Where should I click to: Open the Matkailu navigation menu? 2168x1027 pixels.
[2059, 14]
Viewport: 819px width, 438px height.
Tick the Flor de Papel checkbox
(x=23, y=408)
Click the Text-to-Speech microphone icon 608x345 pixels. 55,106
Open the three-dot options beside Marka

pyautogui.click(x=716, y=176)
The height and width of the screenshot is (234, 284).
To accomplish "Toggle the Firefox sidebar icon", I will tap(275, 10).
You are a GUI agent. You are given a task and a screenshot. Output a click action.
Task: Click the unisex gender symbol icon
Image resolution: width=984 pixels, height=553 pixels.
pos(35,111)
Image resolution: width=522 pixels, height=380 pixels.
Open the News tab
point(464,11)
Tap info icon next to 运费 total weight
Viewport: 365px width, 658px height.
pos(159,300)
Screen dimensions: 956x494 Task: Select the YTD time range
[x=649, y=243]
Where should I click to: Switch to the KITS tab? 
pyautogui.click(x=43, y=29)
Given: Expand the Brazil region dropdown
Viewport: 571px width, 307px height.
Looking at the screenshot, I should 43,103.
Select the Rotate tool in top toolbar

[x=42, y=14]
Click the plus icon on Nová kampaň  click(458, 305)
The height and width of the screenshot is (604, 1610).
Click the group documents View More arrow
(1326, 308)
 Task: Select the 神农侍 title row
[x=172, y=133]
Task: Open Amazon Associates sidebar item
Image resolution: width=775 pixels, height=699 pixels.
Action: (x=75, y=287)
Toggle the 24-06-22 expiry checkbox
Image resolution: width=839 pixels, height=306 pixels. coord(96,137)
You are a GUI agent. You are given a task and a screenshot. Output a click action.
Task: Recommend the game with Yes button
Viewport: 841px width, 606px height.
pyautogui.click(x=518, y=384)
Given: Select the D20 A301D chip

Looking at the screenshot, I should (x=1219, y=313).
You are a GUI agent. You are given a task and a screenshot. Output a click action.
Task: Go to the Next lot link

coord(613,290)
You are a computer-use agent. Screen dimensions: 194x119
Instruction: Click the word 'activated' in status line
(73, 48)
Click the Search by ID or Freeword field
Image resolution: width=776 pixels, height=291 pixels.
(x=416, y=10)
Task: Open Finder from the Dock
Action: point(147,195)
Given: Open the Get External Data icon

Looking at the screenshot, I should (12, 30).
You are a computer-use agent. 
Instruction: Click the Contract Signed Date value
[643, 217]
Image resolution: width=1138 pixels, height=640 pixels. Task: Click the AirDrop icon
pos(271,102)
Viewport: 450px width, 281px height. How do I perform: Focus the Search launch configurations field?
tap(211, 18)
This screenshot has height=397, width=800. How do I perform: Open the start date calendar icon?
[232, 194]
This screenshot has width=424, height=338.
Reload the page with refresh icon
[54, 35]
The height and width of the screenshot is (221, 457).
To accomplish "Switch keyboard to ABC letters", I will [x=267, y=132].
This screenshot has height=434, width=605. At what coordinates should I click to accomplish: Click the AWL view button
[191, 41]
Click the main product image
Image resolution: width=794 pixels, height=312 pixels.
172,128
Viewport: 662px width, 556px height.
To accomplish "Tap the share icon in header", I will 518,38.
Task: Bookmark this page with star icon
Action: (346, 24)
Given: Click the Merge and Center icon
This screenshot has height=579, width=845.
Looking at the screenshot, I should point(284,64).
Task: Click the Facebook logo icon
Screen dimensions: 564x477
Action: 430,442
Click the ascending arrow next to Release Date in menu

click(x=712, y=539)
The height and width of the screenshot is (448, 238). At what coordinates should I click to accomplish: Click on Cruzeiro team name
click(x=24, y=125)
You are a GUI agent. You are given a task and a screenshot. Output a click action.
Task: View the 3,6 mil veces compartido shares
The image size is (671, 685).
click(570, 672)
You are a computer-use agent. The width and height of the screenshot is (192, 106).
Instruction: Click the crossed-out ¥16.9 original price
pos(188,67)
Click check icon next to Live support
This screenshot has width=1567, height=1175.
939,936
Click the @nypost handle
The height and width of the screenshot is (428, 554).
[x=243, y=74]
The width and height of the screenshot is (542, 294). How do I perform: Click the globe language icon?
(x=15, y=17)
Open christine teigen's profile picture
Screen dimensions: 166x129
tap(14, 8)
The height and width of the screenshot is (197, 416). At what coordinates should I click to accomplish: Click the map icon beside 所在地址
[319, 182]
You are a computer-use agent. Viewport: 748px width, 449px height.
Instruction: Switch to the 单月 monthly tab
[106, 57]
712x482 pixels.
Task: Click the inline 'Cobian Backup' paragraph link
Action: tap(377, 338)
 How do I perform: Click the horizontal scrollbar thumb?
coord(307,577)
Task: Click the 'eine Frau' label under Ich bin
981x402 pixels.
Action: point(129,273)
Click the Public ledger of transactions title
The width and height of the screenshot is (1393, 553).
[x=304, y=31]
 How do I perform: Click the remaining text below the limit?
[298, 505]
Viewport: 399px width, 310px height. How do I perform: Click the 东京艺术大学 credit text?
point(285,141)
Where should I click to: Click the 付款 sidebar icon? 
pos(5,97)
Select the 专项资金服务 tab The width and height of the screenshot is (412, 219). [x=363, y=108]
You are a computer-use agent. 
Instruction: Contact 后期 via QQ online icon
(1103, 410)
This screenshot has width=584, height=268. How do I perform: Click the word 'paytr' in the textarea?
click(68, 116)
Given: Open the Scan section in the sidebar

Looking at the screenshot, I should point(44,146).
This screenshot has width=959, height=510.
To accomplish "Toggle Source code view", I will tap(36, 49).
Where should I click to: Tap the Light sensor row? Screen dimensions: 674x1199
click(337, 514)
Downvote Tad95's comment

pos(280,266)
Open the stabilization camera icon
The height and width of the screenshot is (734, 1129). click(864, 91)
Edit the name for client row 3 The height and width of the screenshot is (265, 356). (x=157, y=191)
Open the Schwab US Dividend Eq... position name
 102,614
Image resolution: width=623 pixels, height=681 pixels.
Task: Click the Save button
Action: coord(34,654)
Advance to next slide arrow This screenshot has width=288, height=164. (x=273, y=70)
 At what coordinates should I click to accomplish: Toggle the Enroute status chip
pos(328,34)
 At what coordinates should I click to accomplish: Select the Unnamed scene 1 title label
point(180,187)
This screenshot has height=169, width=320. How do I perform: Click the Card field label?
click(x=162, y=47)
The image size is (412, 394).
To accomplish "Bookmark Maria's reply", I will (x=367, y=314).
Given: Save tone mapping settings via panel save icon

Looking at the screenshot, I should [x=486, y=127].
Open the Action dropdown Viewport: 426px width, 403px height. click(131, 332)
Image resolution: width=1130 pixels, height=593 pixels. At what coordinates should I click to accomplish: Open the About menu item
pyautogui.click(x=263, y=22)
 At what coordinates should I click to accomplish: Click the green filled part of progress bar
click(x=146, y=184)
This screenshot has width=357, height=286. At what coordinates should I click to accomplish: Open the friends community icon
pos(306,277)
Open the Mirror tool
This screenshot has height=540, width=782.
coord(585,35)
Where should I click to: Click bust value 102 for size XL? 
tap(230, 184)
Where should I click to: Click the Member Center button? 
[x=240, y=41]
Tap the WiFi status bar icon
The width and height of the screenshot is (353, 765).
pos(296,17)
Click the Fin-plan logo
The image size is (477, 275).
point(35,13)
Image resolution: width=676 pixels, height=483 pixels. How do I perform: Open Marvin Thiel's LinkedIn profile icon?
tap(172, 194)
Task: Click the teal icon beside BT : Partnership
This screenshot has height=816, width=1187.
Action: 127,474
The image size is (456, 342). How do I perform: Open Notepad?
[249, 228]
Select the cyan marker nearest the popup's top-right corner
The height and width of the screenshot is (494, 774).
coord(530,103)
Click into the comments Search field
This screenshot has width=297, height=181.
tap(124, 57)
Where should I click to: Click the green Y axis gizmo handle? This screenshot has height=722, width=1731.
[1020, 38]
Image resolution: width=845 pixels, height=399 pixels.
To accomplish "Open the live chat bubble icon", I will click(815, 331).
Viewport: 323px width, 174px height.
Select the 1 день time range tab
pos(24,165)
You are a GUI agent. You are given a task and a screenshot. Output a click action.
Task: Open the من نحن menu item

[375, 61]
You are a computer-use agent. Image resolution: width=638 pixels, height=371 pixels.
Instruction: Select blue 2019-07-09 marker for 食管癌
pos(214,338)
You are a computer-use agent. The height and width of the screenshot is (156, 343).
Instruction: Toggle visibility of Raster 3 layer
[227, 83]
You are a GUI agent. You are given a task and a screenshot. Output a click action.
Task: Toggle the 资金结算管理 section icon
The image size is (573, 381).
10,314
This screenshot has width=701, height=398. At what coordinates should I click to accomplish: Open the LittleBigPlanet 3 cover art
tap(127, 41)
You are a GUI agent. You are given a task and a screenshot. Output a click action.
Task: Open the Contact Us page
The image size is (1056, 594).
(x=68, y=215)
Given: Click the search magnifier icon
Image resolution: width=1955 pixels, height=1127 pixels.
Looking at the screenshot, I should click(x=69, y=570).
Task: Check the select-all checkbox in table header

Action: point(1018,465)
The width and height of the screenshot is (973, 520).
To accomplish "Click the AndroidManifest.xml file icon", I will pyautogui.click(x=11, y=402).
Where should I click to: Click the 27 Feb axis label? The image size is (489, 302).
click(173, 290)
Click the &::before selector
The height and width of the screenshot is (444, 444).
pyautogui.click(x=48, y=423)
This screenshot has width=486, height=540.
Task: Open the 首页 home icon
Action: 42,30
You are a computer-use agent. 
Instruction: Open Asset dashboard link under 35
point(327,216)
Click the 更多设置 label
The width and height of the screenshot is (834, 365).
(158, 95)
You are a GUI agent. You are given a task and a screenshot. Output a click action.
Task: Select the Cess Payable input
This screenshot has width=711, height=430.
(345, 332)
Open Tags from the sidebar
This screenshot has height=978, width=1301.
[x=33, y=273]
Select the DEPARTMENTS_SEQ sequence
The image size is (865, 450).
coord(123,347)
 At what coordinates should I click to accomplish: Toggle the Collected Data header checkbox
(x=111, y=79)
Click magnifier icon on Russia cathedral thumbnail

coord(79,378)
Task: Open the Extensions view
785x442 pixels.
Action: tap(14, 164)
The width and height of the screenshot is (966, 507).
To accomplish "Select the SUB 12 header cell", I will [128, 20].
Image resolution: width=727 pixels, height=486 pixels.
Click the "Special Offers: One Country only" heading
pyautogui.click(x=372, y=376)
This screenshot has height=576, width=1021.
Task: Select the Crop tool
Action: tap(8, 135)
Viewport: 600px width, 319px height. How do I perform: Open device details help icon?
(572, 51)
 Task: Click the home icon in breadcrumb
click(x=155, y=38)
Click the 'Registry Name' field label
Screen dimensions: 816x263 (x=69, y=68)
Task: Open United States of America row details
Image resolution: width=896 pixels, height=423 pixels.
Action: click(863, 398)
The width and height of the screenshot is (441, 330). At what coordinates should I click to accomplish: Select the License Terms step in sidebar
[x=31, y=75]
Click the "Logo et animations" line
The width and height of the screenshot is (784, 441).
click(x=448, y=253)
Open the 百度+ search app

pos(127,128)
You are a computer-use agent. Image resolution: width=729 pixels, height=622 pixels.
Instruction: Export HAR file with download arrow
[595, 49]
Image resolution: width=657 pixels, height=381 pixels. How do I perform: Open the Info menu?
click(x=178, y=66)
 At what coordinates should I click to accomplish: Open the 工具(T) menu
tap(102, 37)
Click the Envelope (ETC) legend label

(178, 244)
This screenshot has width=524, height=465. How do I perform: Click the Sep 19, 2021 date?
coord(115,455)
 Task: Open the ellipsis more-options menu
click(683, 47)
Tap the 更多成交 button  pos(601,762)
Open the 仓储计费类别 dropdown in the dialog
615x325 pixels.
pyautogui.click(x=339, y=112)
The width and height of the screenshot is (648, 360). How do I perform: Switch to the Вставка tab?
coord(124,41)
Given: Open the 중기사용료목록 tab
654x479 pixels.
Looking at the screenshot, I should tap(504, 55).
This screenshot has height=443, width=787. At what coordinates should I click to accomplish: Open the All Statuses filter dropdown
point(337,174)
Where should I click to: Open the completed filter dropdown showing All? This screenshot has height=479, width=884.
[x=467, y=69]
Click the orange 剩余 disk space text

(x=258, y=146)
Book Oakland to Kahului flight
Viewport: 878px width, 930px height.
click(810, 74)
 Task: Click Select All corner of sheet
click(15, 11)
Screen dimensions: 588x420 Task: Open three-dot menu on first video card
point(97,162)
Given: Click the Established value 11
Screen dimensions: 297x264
::::::::::
#### [Task to carry out]
Repeat only the stretch of lines that opens with the line containing "Image resolution: width=896" and closes with the final line of the entries, both included, exactly as written.

#### [Exercise output]
Image resolution: width=896 pixels, height=423 pixels.
Action: click(863, 398)
The width and height of the screenshot is (441, 330). At what coordinates should I click to accomplish: Select the License Terms step in sidebar
[x=31, y=75]
Click the "Logo et animations" line
The width and height of the screenshot is (784, 441).
click(x=448, y=253)
Open the 百度+ search app

pos(127,128)
You are a computer-use agent. Image resolution: width=729 pixels, height=622 pixels.
Instruction: Export HAR file with download arrow
[595, 49]
Image resolution: width=657 pixels, height=381 pixels. How do I perform: Open the Info menu?
click(x=178, y=66)
 At what coordinates should I click to accomplish: Open the 工具(T) menu
tap(102, 37)
Click the Envelope (ETC) legend label

(178, 244)
This screenshot has width=524, height=465. How do I perform: Click the Sep 19, 2021 date?
coord(115,455)
 Task: Open the ellipsis more-options menu
click(683, 47)
Tap the 更多成交 button  pos(601,762)
Open the 仓储计费类别 dropdown in the dialog
615x325 pixels.
pyautogui.click(x=339, y=112)
The width and height of the screenshot is (648, 360). How do I perform: Switch to the Вставка tab?
coord(124,41)
Given: Open the 중기사용료목록 tab
654x479 pixels.
Looking at the screenshot, I should tap(504, 55).
This screenshot has height=443, width=787. At what coordinates should I click to accomplish: Open the All Statuses filter dropdown
point(337,174)
Where should I click to: Open the completed filter dropdown showing All? This screenshot has height=479, width=884.
[x=467, y=69]
Click the orange 剩余 disk space text

(x=258, y=146)
Book Oakland to Kahului flight
Viewport: 878px width, 930px height.
click(810, 74)
 Task: Click Select All corner of sheet
click(15, 11)
Screen dimensions: 588x420 Task: Open three-dot menu on first video card
point(97,162)
Given: Click the Established value 11
Screen dimensions: 297x264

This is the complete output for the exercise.